**Source material**
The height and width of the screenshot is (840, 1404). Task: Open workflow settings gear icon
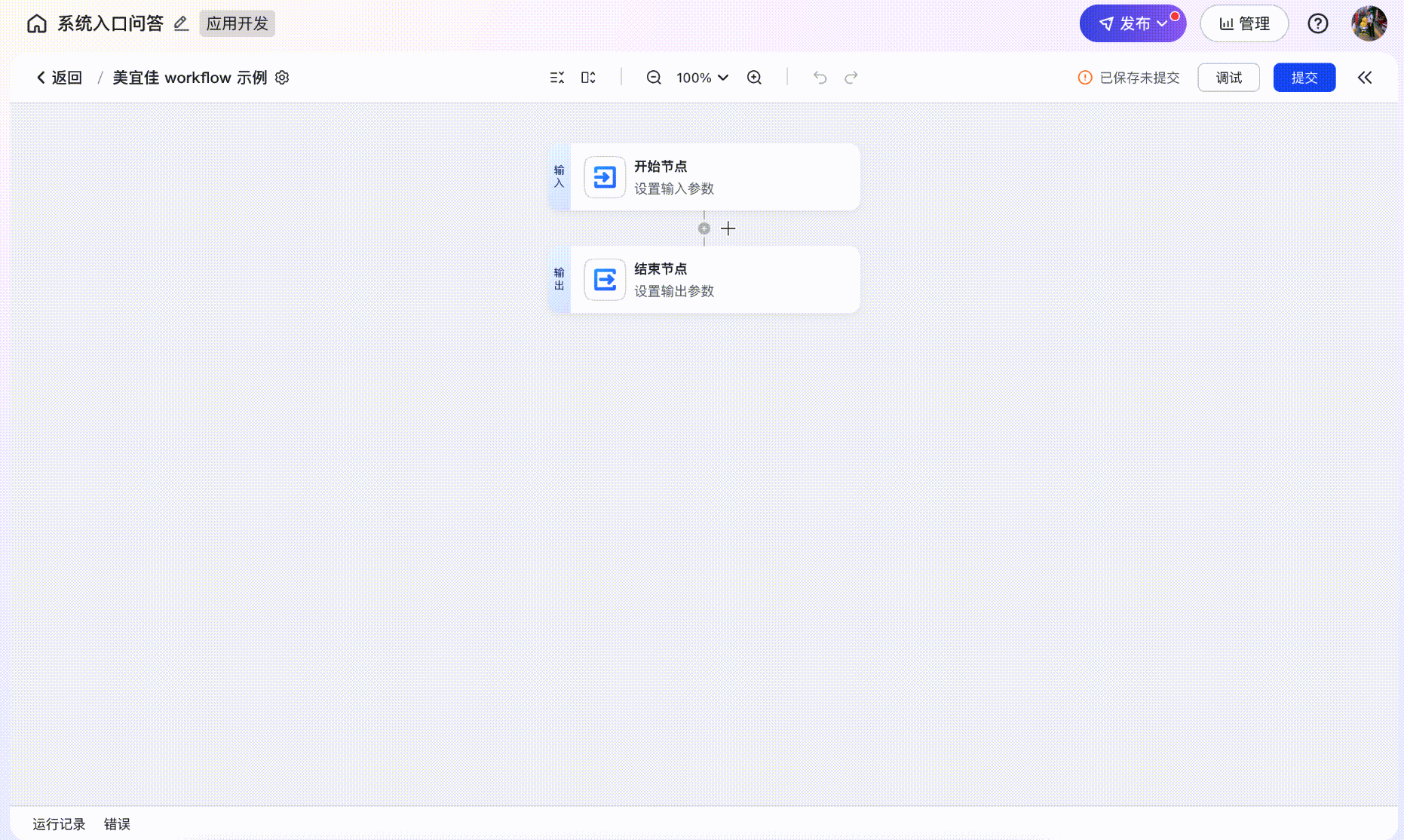[x=282, y=78]
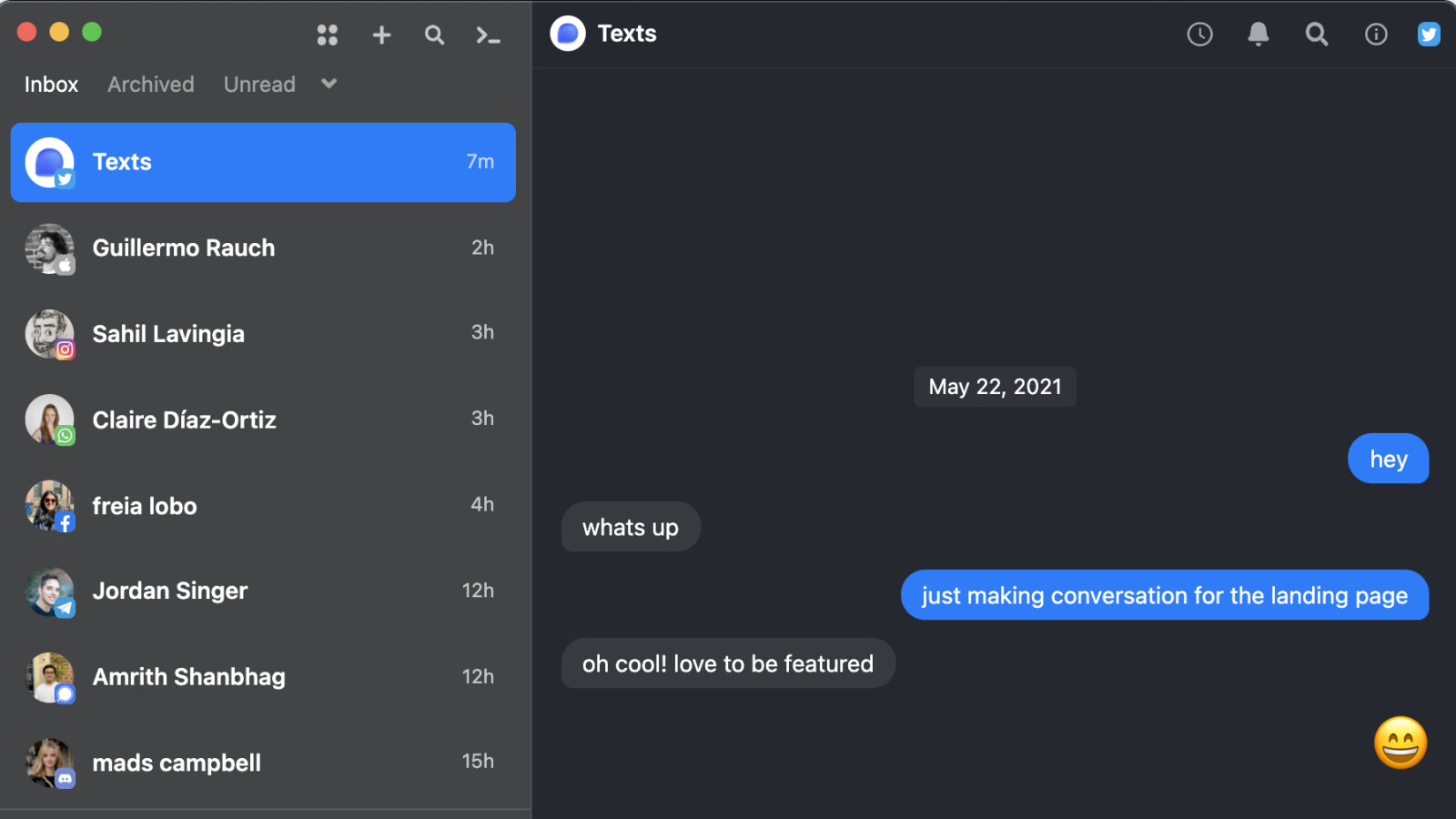The image size is (1456, 819).
Task: Click the smiley emoji in the chat
Action: 1400,743
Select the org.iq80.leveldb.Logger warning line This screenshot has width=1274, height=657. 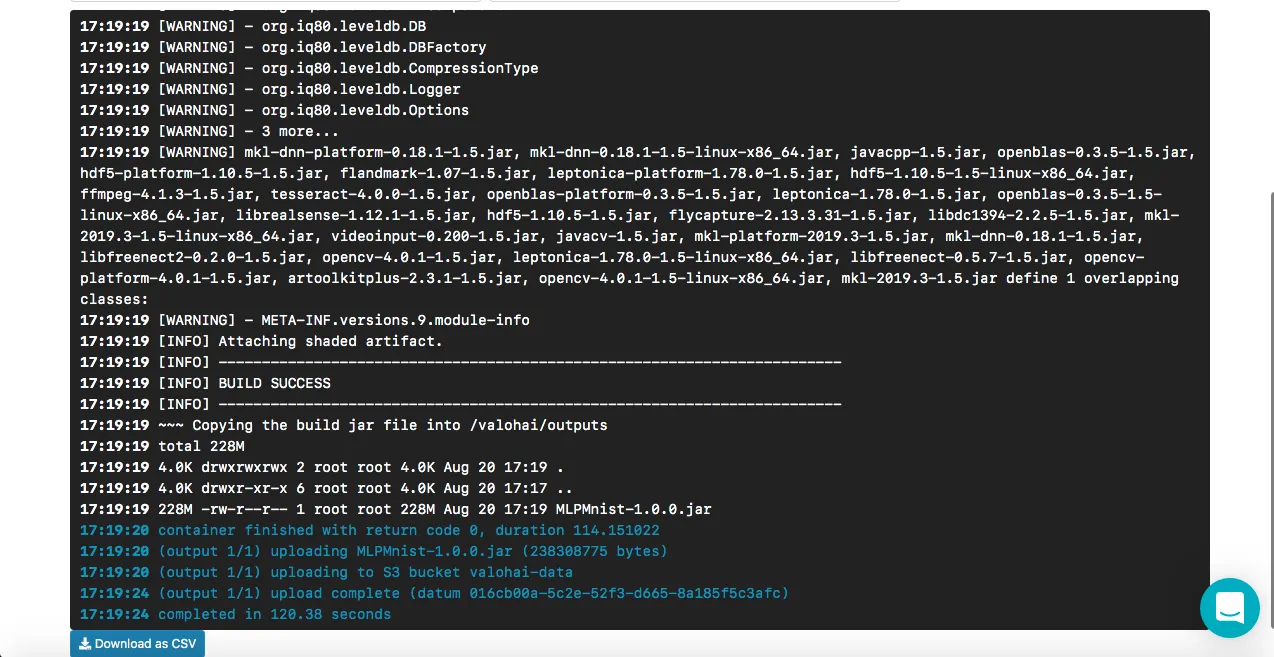[270, 89]
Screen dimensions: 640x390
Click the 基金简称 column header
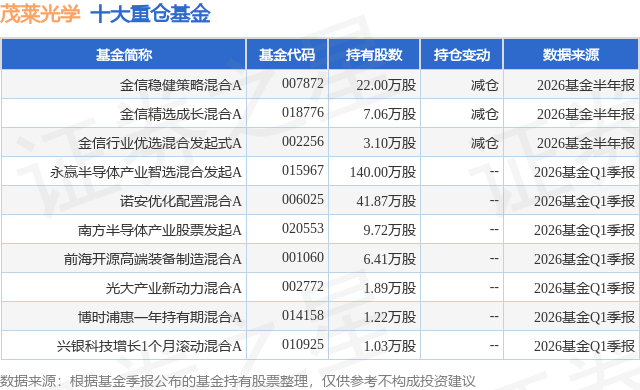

**Exercise**
Print the lines from the one that contains "Screen dimensions: 640x390" through the final line of the material above, exactly and only those, with pictures left out.

**Result for this task**
Screen dimensions: 640x390
Click the 基金简称 column header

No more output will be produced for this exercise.